Essa tal de poesia surge de um verbo grego, poíesis, ao qual se aplica a tradução criar. De fato, as paredes daquele contêiner, em especial, criam. De cartazes que evocam “Pinócchio e Geppetto criança jogado no meio da máfia” e “Tô de Chico. Me deixa”, ao mero incandescer de uma lâmpada negra, surgem elementos, manchas que saltam ao olhar. Os painéis da loucura, cegos pelos mesmos parafusos e porcas que perderam, mudam suas cores. Quanto não daríamos para ter em nosso interior uma lâmpada tal qual a dos Contêineres, capaz de conferir expressividade à tinta invisível de nossas mentes?

“A Paulicéia devairou. A Paulicéia pirou, pirou. A Paulicéia devairou. A Paulicéia pirou, pirou”, Made In Brazil.
“A Paulicéia devairou. A Paulicéia pirou, pirou. A Paulicéia devairou. A Paulicéia pirou, pirou”, Made In Brazil.

São Paulo choca em seu volume. Spencer Tunick, embora norte-americano, também. Sua capacidade de convencer toda uma multidão a se aglutinar nua é realmente abundante. A performance coletiva já ocorreu no mundo todo e, ao contrário do contexto no qual um mero olhar predisposto nos insere, passa longe do erótico ou do pornográfico. Vemos pênis, vemos seios e bundas. Mas acima desta plataforma, há destaque para o caráter orgânico das interações urbanísticas das grandes cidades. Os contêineres emitem um ríspido grunhido. Henrique esclarece:

—Flash Mobs são uma bobagem perto disso.

“Risco o meu caminho de batalha. E ralação. Traço o meu destino desta vida. Em contra-mão”, Adryana Ribeiro.
“Risco o meu caminho de batalha. E ralação. Traço o meu destino desta vida. Em contra-mão”, Adryana Ribeiro.

Tarefa: Duplique sem alterações a parte do trecho exibido que se inicia com as palavras "Essa tal de" e se encerra com "de nossas mentes?".

Registros de origem:

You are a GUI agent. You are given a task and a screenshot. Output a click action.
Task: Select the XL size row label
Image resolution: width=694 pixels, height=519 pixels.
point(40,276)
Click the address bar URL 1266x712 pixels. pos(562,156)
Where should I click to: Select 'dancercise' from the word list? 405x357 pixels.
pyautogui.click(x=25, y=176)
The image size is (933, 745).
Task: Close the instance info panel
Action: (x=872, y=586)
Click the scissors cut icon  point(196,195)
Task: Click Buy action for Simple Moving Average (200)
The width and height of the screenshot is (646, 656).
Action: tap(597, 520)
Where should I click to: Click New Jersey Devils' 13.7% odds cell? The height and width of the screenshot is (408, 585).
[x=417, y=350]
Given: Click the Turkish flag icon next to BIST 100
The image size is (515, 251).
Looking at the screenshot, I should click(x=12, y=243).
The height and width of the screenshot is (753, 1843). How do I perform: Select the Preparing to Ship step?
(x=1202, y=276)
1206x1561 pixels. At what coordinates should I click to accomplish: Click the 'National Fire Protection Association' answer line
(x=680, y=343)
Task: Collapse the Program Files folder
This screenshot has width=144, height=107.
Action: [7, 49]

Solução:
Essa tal de poesia surge de um verbo grego, poíesis, ao qual se aplica a tradução criar. De fato, as paredes daquele contêiner, em especial, criam. De cartazes que evocam “Pinócchio e Geppetto criança jogado no meio da máfia” e “Tô de Chico. Me deixa”, ao mero incandescer de uma lâmpada negra, surgem elementos, manchas que saltam ao olhar. Os painéis da loucura, cegos pelos mesmos parafusos e porcas que perderam, mudam suas cores. Quanto não daríamos para ter em nosso interior uma lâmpada tal qual a dos Contêineres, capaz de conferir expressividade à tinta invisível de nossas mentes?